Mi Rusia. La guerra o la paz. Traducción del alemán de Pablo Alejandro Arias Pérez. Editorial Impedimenta
Una pirámide de esclavos. Así define Rusia Mijaíl Shishkin, que ha pasado por Madrid para firmar libros en la Feria. Su libro es un conjunto de ensayos en los que huye del llamado «misterio del alma rusa» para explicar las razones históricas de un sistema tribal en el que prima la fuerza y el lenguaje de la violencia. El libro de Shishkin responde a aquella afirmación que leímos en Vasili Grossman: «la única experiencia que no ha tenido Rusia es la de la democracia». El autor vuelve a esa cuestión para dar explicaciones. Es inútil atender a las palabras en circulación en el discurso oficial ruso. Son todas falsas, mentiras aceptadas, que deben ser interpretadas de acuerdo con un código de simulación Ese es el único misterio a desentrañar: el laberinto de términos, la conspiración con las que las palabras ocultan la realidad.
Shishkin establece el nacimiento de la forma de poder rusa en las conquistas de los mongoles en el siglo XIII, en el establecimiento del llamado ulus ruso, en el que regían las mismas reglas que en el resto del imperio oriental: el kan consideraba que los países esclavizados formaban parte de su propiedad, la ley fundamental del país era la ley del más fuerte.
A partir de ese momento, Rusia se situa al margen de las transformaciones de Occidente. Mientras Europa se ve estimulada por la Reforma protestante y por el Renacimiento, en Oriente crece in imperio militar que utiliza a su pueblo como ejército. Shishkin nos ilustra esta teoría con algunas divergencias culturales interesantes. Mientras Drácula es visto en Occidente como un sádico maníaco, la versión rusa dice que se trata ante todo «de un gobiernante ortodoxo que defiende la fe verdadera frente al enemigo musulmán y garantiza el orden absoluto en su país».

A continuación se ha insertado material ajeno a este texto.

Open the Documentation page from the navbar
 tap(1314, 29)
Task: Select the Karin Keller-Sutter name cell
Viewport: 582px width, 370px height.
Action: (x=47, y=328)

El zar se convierte, desde la Edad Media, en un poder de una fuerza absoluta, capaz de garantizar el orden y evitar el caos, al precio de entregarle la libertad y la voluntad. Los zares, aristocráticos o marxistas, serán examinados en función de su capacidad de utilizar la violencia y de ganar batallas. Si las ganan, como el añorado Stalin, son auténticos. Si las pierden, como Gorbachov, son falsos zares, y deben ser sustituidos de inmediato por otro mejor. Los intentos de reforma en la época de los últimos Romanov dieron lugar a a una división en el ulus de Moscú. Surgieron dos naciones: una que miraba a Occidente, la otra oriental. La primera fue descabezada y aplastada por el poder soviético. Hoy son dos millones los rusos que viven fuera de su país. Y los reformistas como Navalny son asesinados en la calle, o en prisión.
Las torres del Kremlin
Rusia es una prisión gobernada por un autócrata que representa el equilibrio entre las llamadas «torres del Kremlin», metáfora con la que los rusos se refieren a los diferentes clanes de poder que se reparten las riquezas del imperio. La guerra, la guerra permanente, es una forma de tener cohesionada a la población. Los medios de comunicación son tan solo la herramienta con la que se alecciona a los rusos sobre el enemigo europeo, el enemigo americano, o los riesgos de las costumbres occidentales que toleran la homosexualidad.
Putin llegó al poder como heredero de Yeltsin. Tuvo un primer desafío en la guerra de Chechenia. No dudó en utilizar el terrorismo para que los rusos le concedieran el poder absoluto de la guerra contra los chechenos. Hoy es Ucrania. Shishkin dibuja en el final de su libro dos futuros. Uno en el que la clase dirigente buscará pronto un relevo a Putin si pierde la guerra de Ucrania, un zar auténtico para seguir en la cúspide de la pirámide de esclavos. El otro futuro está lleno de fe. Dice Shishkin que es falso que Rusia sea incompatible con la democracia. Y tiene razón, pero una historia de 800 años es demasiado peso para sacudirse la certeza de que no hay otra forma de vivir que, «en la cocina de un ogro». En Rusia nadie quiere un poder débil, sino un tirano.